Erdbach-Schwinde

Zwischen Breitscheid und Erdbach entspringt der gleichnamige Bach, der am sogenannten Kleingrubenloch in die Erde verschwindet und erst nach 14-34 Stunden Fließdauer in 1.200m Entfernung am Erdbacher Steinbruch wieder austritt. Dieses Erdbach-Schwinde genannte Phänomen zog früh Archäologen in den Hessischen Westerwald.

So grub bereits 1884 Oberst von Cohausen in den Steinkammern im Rolsbachtal am Erdbach und stieß dabei auf eine Begräbnisstätte aus der Hallstattzeit (um 550 v.Chr.). Dort wurde neben den Gebeinen von vier Erwachsenen und einem Kind auch Grabbeigaben wie der Erdbacher Wendelhalsring gefunden. Die Steinkammern sind heute frei zugänglich und können auf eigene Faust erkundet werden.

Aber erst 1965 gelang es, in die Erdbachhöhle selbst einzusteigen und weitere 30 Jahre vergingen, bis die Forscher auf einen kleinen luftgefüllten Raum mit Tropfsteinen stießen, von dem aus ein weiteres Höhlensystem verzweigt. Zusammen umfassen beide Höhlen etwa 2km Länge.
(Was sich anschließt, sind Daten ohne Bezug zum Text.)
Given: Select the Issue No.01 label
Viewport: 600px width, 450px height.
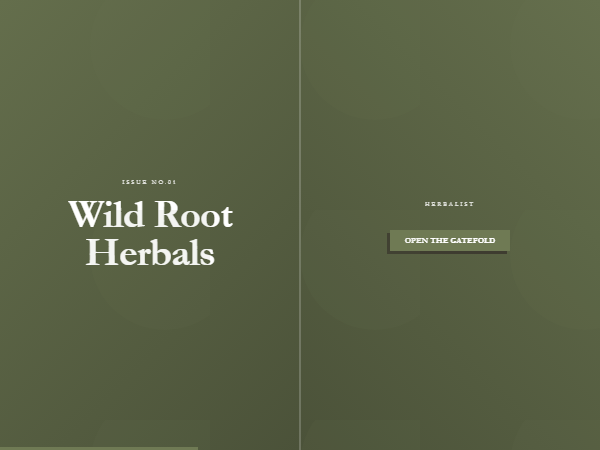Looking at the screenshot, I should 149,182.
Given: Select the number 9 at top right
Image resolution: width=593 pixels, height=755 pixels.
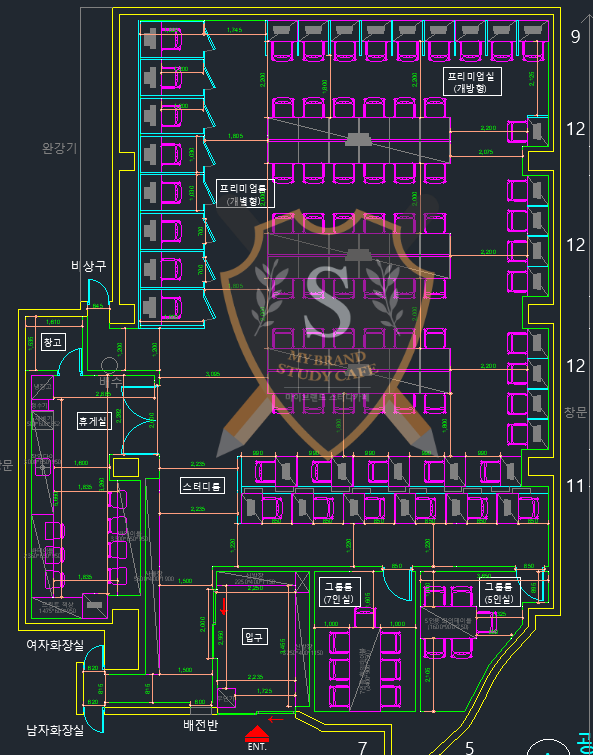Looking at the screenshot, I should click(x=575, y=37).
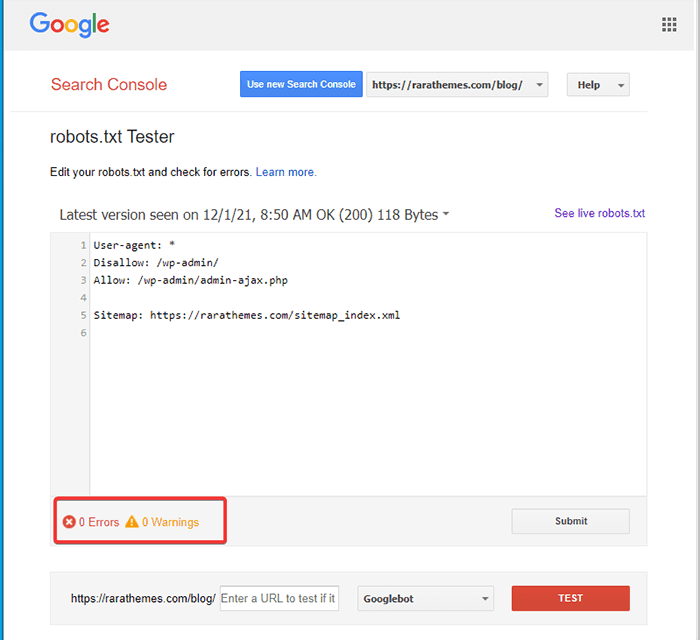Click the red errors icon
Image resolution: width=700 pixels, height=640 pixels.
pos(69,522)
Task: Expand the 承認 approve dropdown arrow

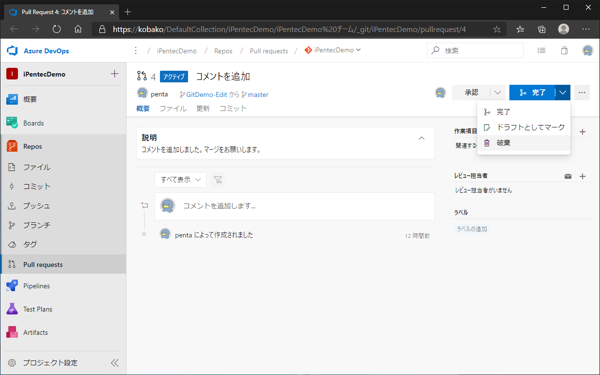Action: (497, 93)
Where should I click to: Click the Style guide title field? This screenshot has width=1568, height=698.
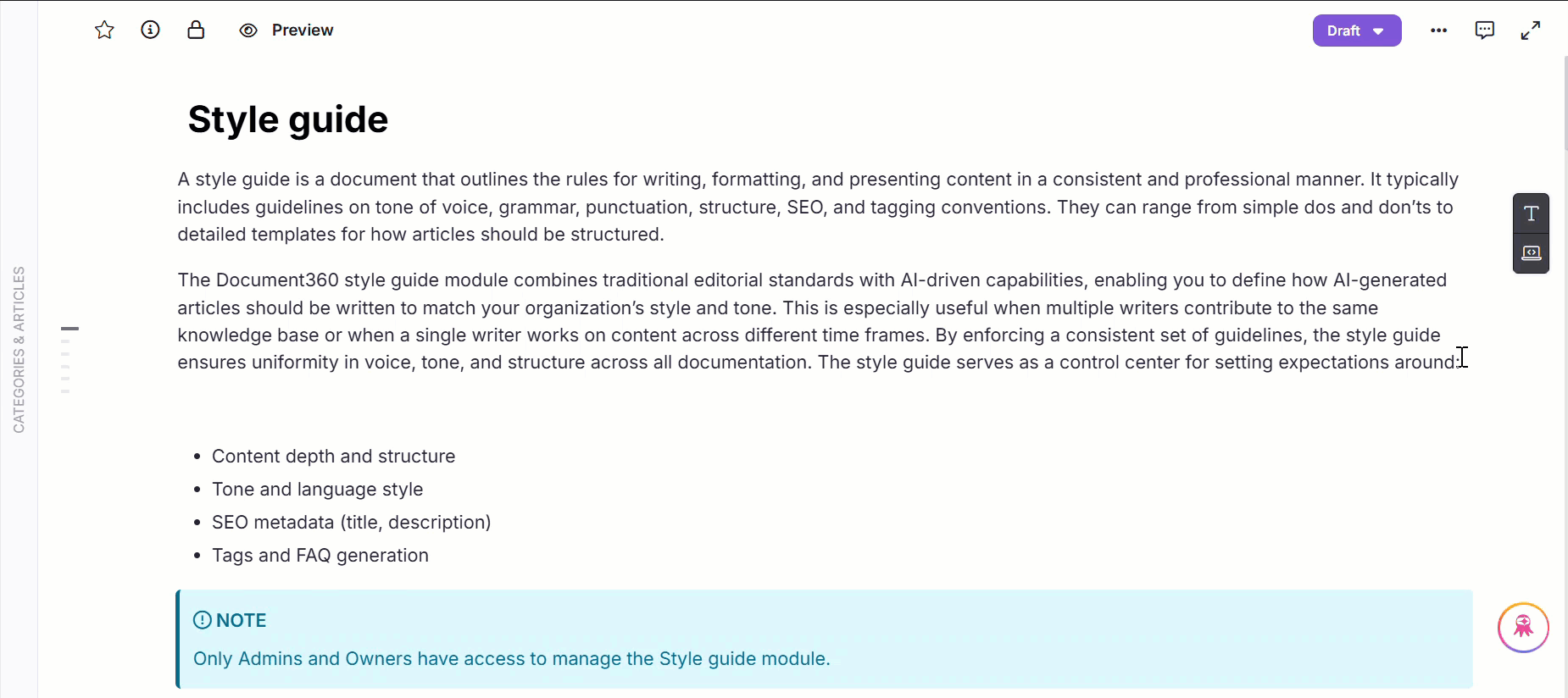tap(288, 119)
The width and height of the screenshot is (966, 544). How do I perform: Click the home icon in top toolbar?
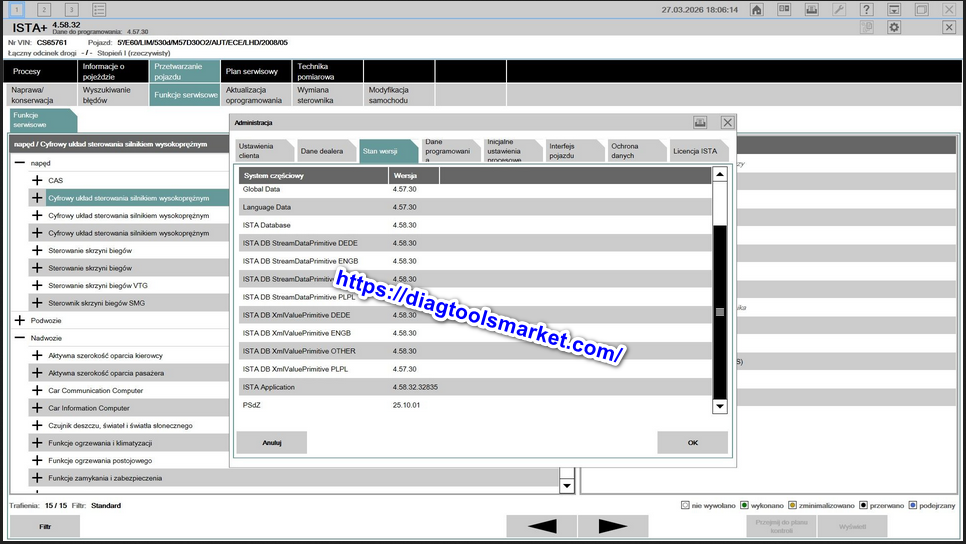(757, 9)
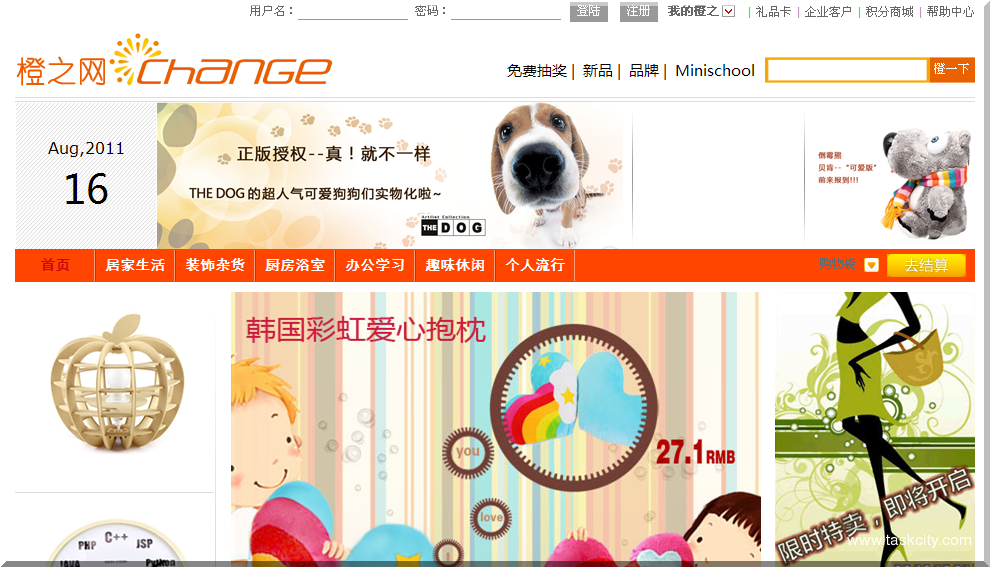
Task: Expand the 购物袋 shopping bag dropdown
Action: [x=871, y=265]
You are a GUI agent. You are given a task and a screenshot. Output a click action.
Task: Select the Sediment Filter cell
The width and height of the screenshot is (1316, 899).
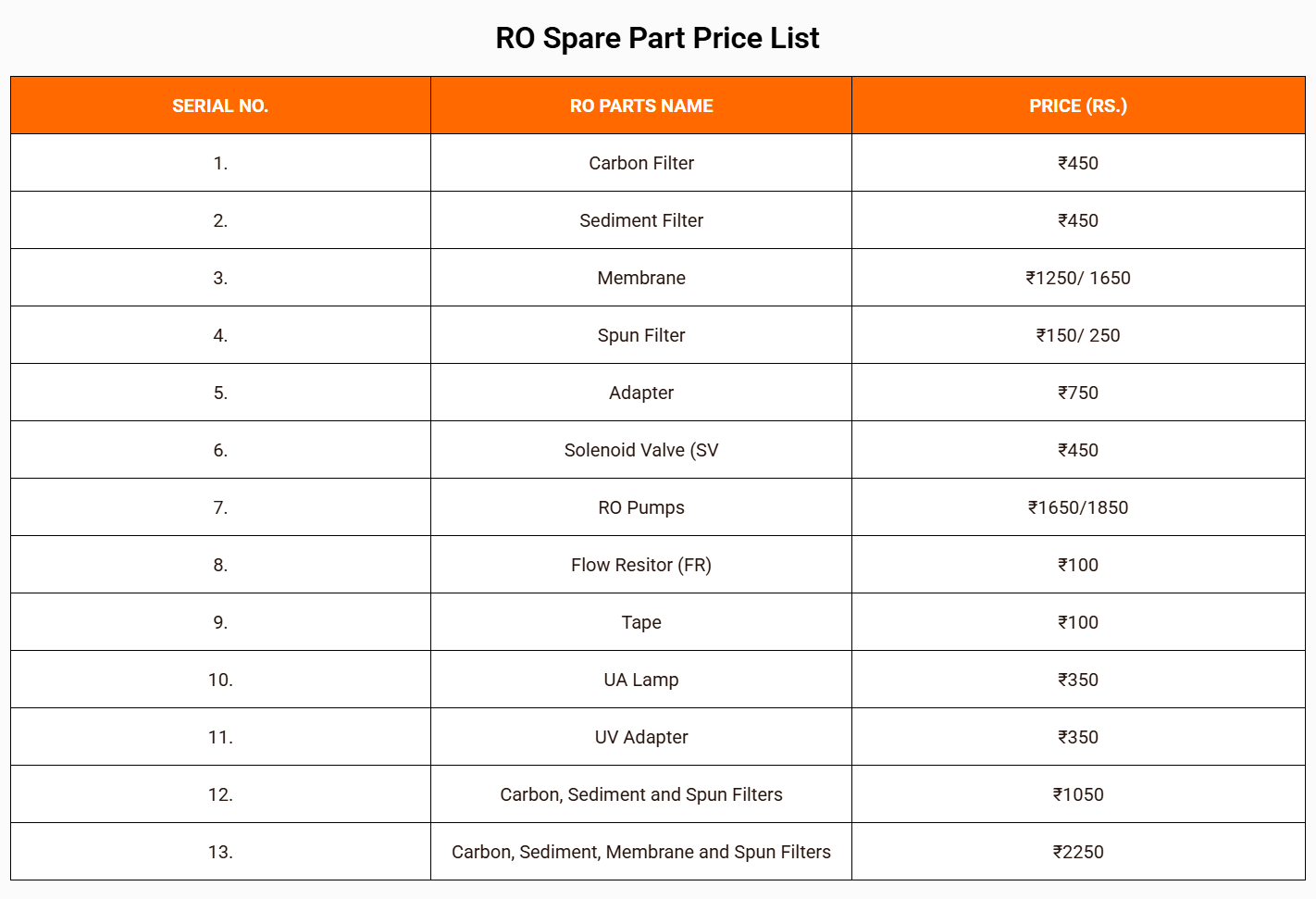[641, 220]
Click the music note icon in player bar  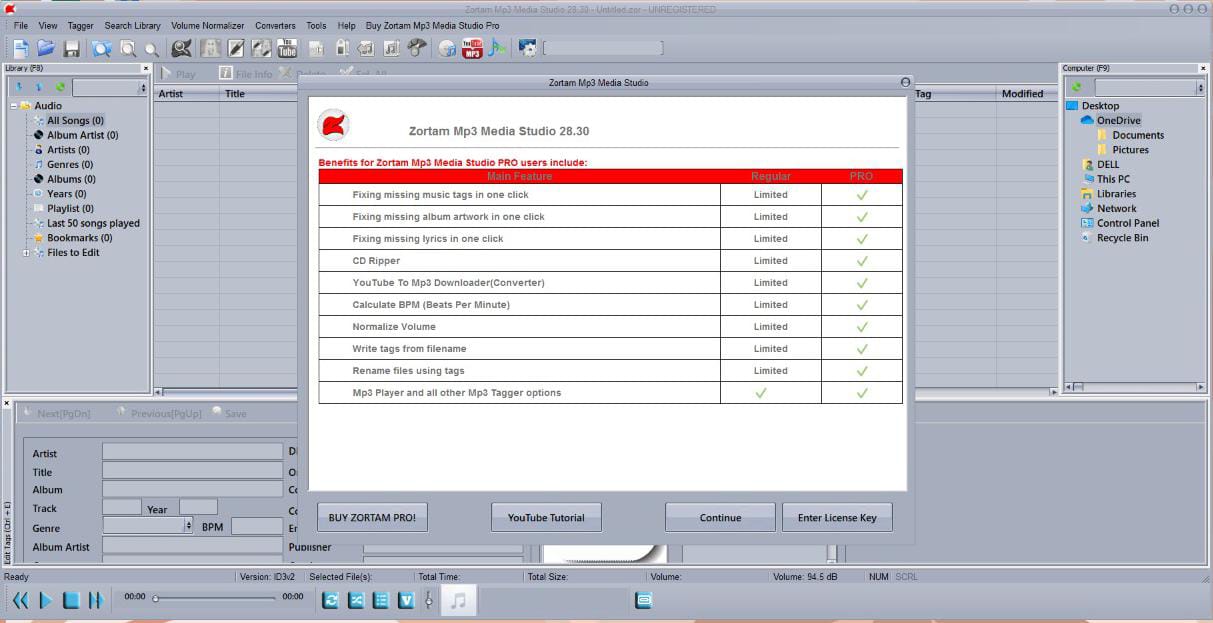tap(458, 600)
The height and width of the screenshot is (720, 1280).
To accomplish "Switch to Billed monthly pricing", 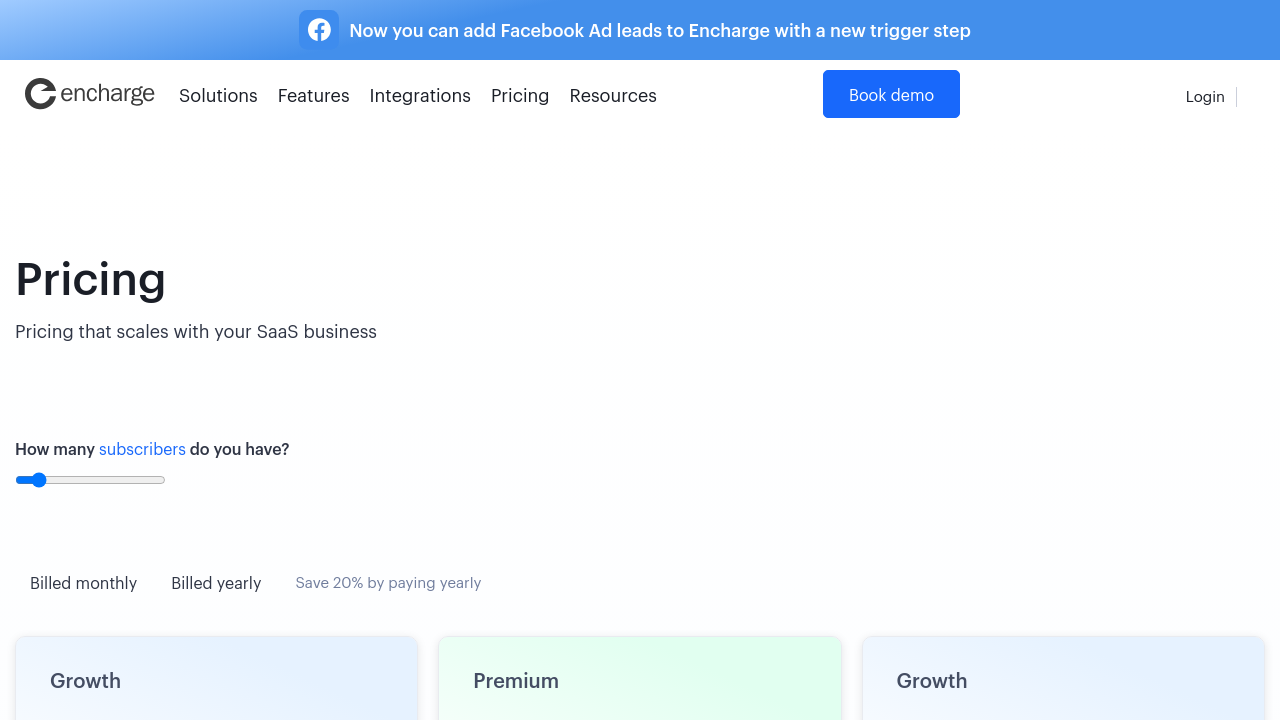I will click(83, 583).
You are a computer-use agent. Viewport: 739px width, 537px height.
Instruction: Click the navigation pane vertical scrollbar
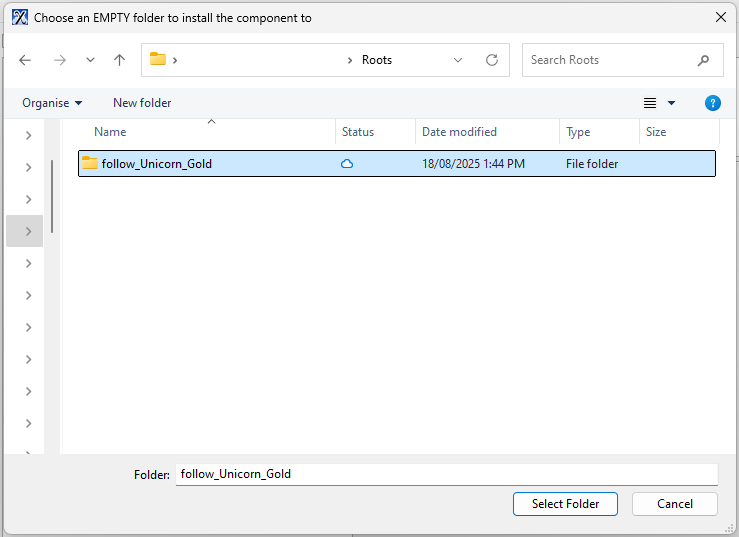(52, 196)
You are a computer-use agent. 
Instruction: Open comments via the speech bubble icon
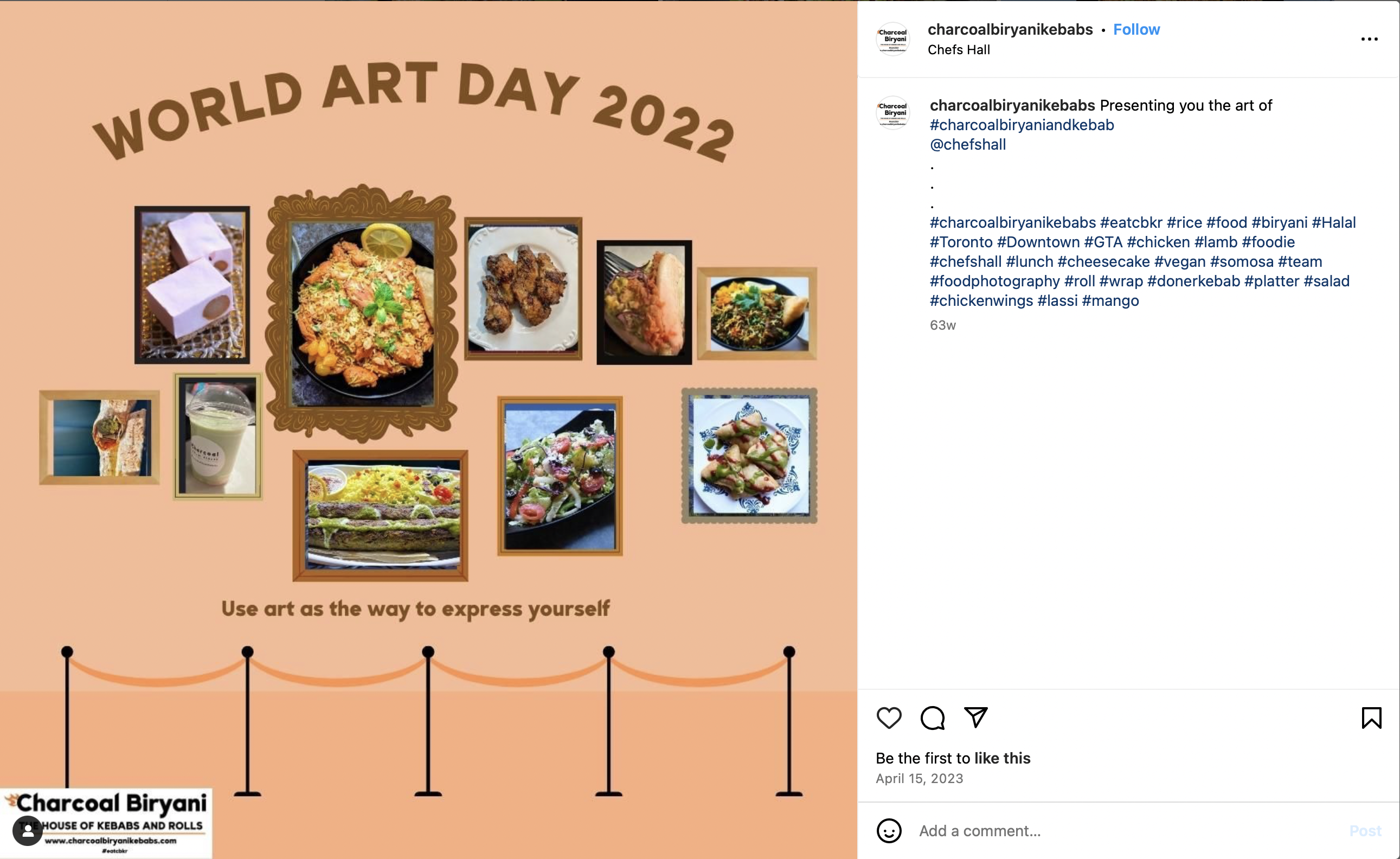coord(933,717)
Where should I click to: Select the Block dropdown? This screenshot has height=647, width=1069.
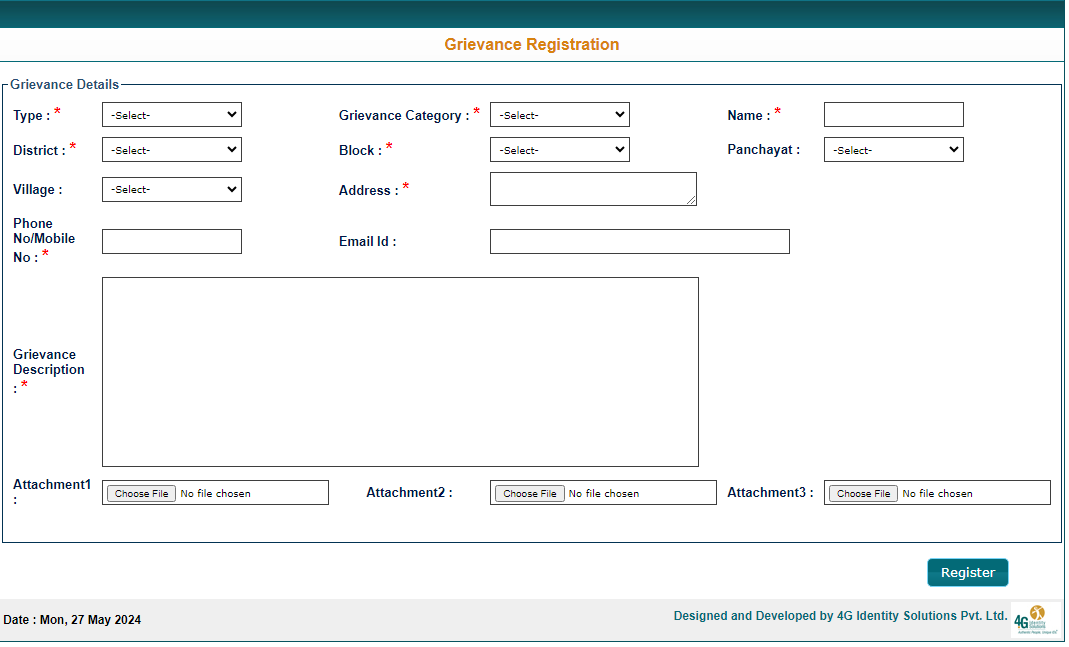[559, 150]
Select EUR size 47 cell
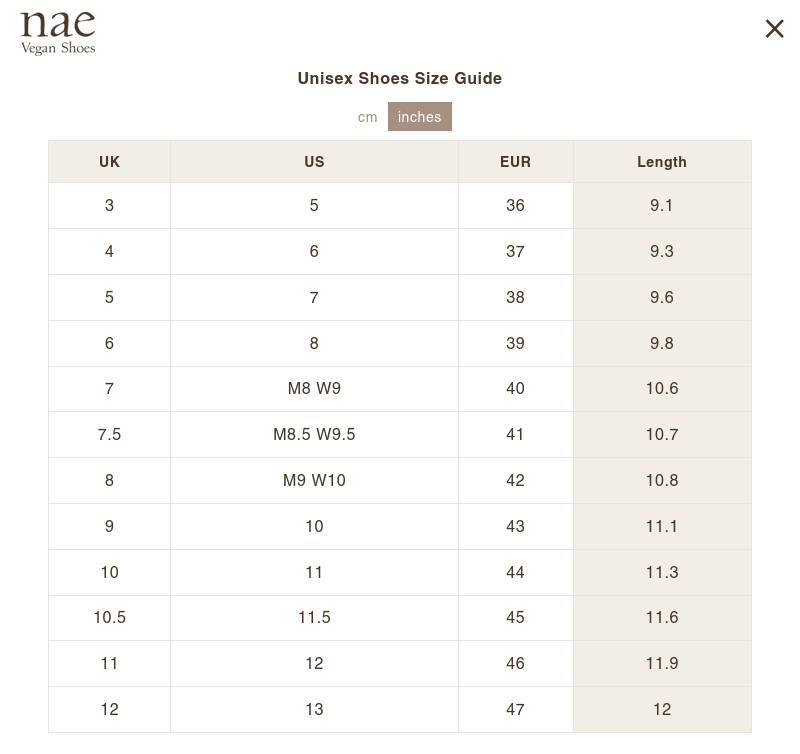The image size is (800, 754). pyautogui.click(x=515, y=709)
Am Erdbach-Austritt wurde das Fossilienschutzgebiet Homberg eingerichtet. Hier wurden bei zahlreichen wissenschaftlichen Untersuchungen viele Versteinerungen entdeckt, u.a. der Zahn eines Haifisches, Muscheln und Urzeitkrebse. Dies sind alles Befunde für die Tatsache, dass das hier vor ca. 350 Mio. Jahren ein Wattenmeer existierte.